If someone asked you what two styles of horror movie really don’t need to be made anymore what would you say? Chances are many will point towards the zombie and found footage especially if they’re low budget. Well, no-one gave the memo to writer, director and actor Drew Casson who decided to combine the two. Resulting in a run-of-the-mill horror flick that thinks it’s doing something different.
Easily one of the most frustrating watches we’ve had the displeasure of seeing in some time because it starts off so promisingly. In the small town of Hungerford, Cowen (Casson) and his friends are stunned to see a huge storm cloud appear over the town. It’s a hell of an event and Cowen insists on documenting it with a video-camera. As soon as it starts though, it is over and at first everything seems normal.
It’s not though.
Out of the cloud came alien insects that burrow their way into people’s necks. Once inside they can control their hosts turning them into mindless zombies (so to speak). As the town falls into chaos, Cowen and his friends; Adam (Tom Scarlett), Kipper (Sam Carter) and Janine (Kitty Speed) are forced to fight for their survival.
It’s not exactly an original idea. Taking elements from a number of better horrors but the concept is good. However, it is really executed poorly and the cheapness of the movie is glaringly obvious.
Being a found-footage horror, you have to expect a certain level of cheapness. However, it’s often being used as excuse to not show anything impactful on screen. That’s one of the biggest problems with Hungerford. We really see nothing which in turn just makes it feel even cheaper. The early excitement regarding aliens is completely lost. Especially once you realise we’re not going to see anything good.
As for the ‘zombies’, they’re even more disappointing looking. More like drunk homeless people then raging torrents of aggression. To diminish their threat even more though would you believe that to ‘defeat’ them and force the alien out is a simple can of deodorant?
That’s exactly what it takes here and it derails the film completely. What possible threat can there be from the alien infected zombies when a simple spray of deodorant to the face is enough to stop them?

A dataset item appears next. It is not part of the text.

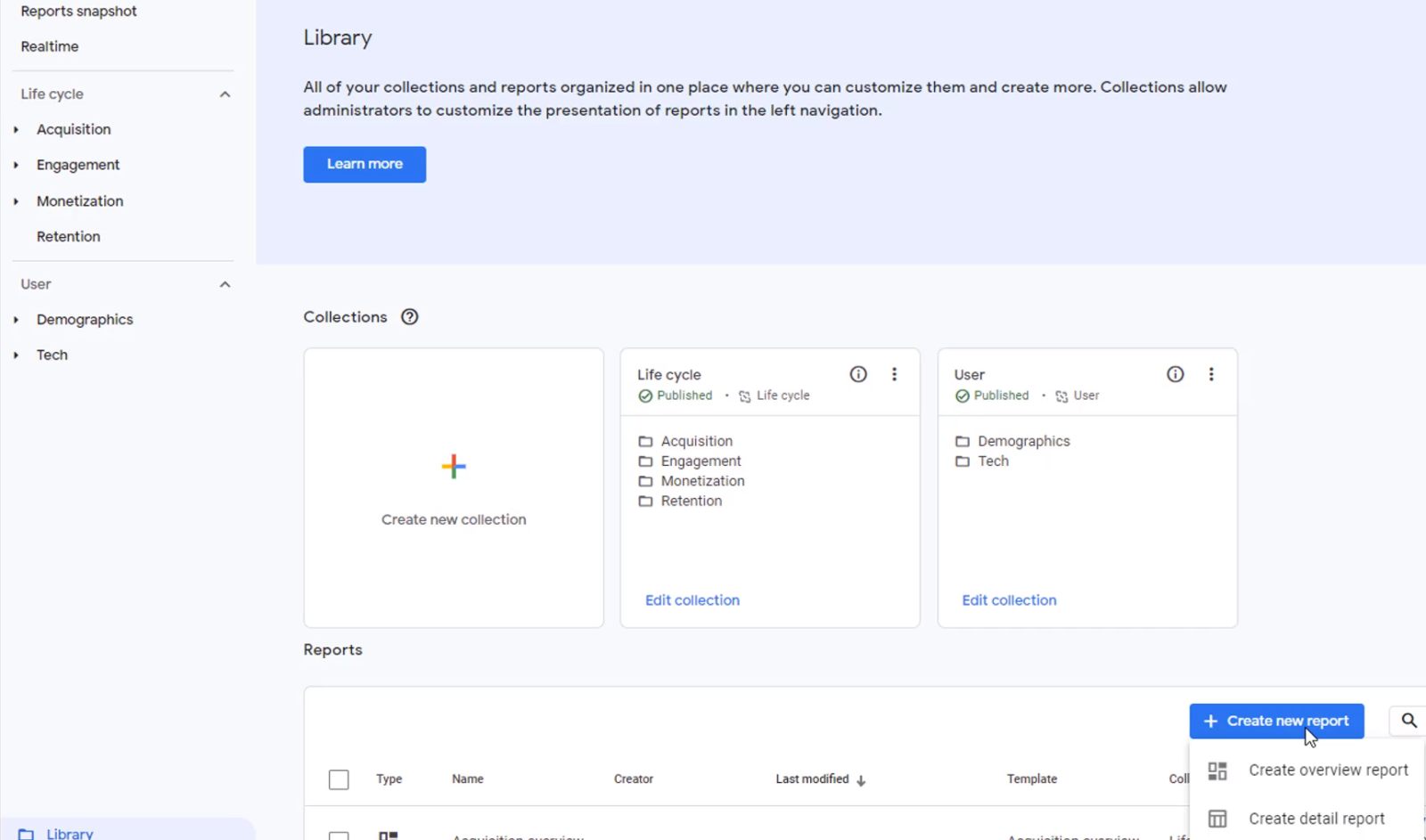Collapse the User section in sidebar
This screenshot has width=1426, height=840.
click(225, 284)
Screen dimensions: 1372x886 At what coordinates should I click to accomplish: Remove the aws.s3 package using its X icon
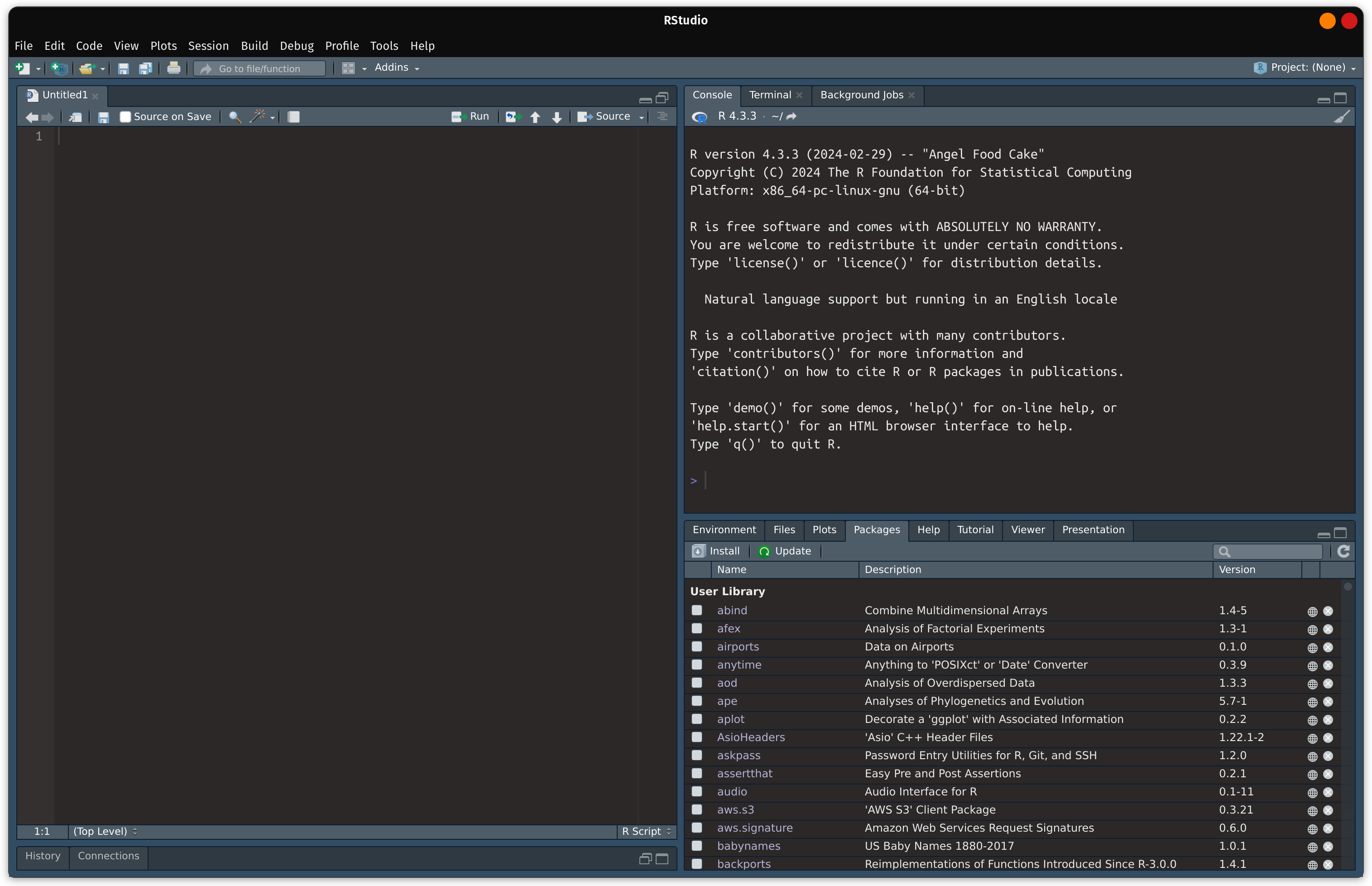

The cast seem to be aware of this and their dialogue is often cheesy and the acting suffers. While no-one is outright bad, few are memorable and Casson putting himself in a major role may have been a mistake. He’s got talent and there is some promise in Hungerford but there are far too many issues to really make this worth watching.
The many big problems alongside the many small problems (empty town, lack of blood/gore, not enough zombies) just make it a chore.